Updated: Feb 17, 2018
What the hell am I selling? As I post articles on my site and link to them from Facebook and Twitter, I keep coming back to this question.
As I ponder the art of marketing in an authentic way, I struggle to see how the two can co-exist. I just can’t wrap my head and heart around the idea that I need to figure out who I am and who my target audience is, all the while branding myself and my message. Something about it just feels wrong (for me).
Through this process, I have wondered if I am on a slippery slope of manufacturing some sort of sellable version of Warren Klotz. Have I started prostituting myself in hopes of getting a few FaceBook Likes, getting re-tweeted, all towards the goal of one day a receiving few bucks from a yet to be determined service?
I didn’t want to use the word prostituting because I wasn’t sure I was using the word correctly. But sure enough, I was. One of the ways Merriam-Webster defines prostituting, is “to devote to corrupt or unworthy purposes: debase prostitute one's talents.” One of their definitions of prostitute is “a person (such as a writer or painter) who deliberately debases his or her talents (as for money)”. Ouch!

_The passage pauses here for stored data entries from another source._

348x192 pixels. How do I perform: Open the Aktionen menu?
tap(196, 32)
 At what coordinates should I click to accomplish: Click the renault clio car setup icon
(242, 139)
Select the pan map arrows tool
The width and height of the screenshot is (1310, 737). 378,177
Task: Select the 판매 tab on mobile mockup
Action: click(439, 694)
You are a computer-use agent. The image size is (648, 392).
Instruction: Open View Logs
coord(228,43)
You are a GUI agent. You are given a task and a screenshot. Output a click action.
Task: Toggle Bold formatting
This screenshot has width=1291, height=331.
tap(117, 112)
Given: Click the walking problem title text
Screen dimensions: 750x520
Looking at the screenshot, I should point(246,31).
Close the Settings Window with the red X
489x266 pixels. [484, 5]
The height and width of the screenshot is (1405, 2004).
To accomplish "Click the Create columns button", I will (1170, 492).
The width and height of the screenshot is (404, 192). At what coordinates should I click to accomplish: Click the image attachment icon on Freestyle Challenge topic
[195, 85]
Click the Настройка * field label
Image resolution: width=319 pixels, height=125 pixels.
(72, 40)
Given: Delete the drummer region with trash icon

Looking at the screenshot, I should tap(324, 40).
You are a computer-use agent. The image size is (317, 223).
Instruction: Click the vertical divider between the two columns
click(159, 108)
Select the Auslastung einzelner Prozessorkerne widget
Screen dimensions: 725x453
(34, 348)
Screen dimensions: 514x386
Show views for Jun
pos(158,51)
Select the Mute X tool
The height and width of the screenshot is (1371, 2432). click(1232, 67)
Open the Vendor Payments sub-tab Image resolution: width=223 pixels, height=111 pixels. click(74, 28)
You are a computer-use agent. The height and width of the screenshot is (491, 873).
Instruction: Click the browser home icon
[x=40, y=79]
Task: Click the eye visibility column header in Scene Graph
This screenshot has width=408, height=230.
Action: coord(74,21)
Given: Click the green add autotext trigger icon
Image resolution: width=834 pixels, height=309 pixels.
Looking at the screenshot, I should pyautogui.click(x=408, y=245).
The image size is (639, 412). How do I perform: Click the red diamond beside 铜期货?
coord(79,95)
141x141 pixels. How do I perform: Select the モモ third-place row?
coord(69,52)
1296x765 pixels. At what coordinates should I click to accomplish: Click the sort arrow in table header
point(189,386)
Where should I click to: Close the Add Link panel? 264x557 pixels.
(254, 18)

My sense is that I am indeed prostituting myself, and it feels awful. It feels this way because I am doing it for an end goal that isn’t in alignment with the goals of my soul.
One of my soul goals is sharing my Self in an authentic way as possible. If and when it comes to selling a service, the essence of my goal will remain the same. I will offer service(s) with integrity, with my heart and soul invested in it, because as Leonard Cohen sings in Hallelujah, “… I didn’t come here to fool you”.
Yet when I forget this goal, there can be such a temptation to write only about uplifting topics, or the opposite, only crafting articles that are based on “reality,” whatever that is. This insane thinking can get in the way of sharing what is true for me to share. It can really, really get in the way!
So can I sell in a way that I can feel about? My feeling is that I can. I can do it by being true to who I am, being true to my values, being true to the goals of my soul. If I am true to my Self, then anything I share and/or sell will be authentic, as will be the manner in which I sell it. That is something I can feel proud of and stand behind, something I can feel good about whether it is liked, retweeted or sold for financial profit.
To me, the true reward (profit) is the feeling of my soul being channeled through my humanness and my humanness being channeled through my soul. That brings the joy of knowing that I accomplished what I came here to do. I love the sound of that!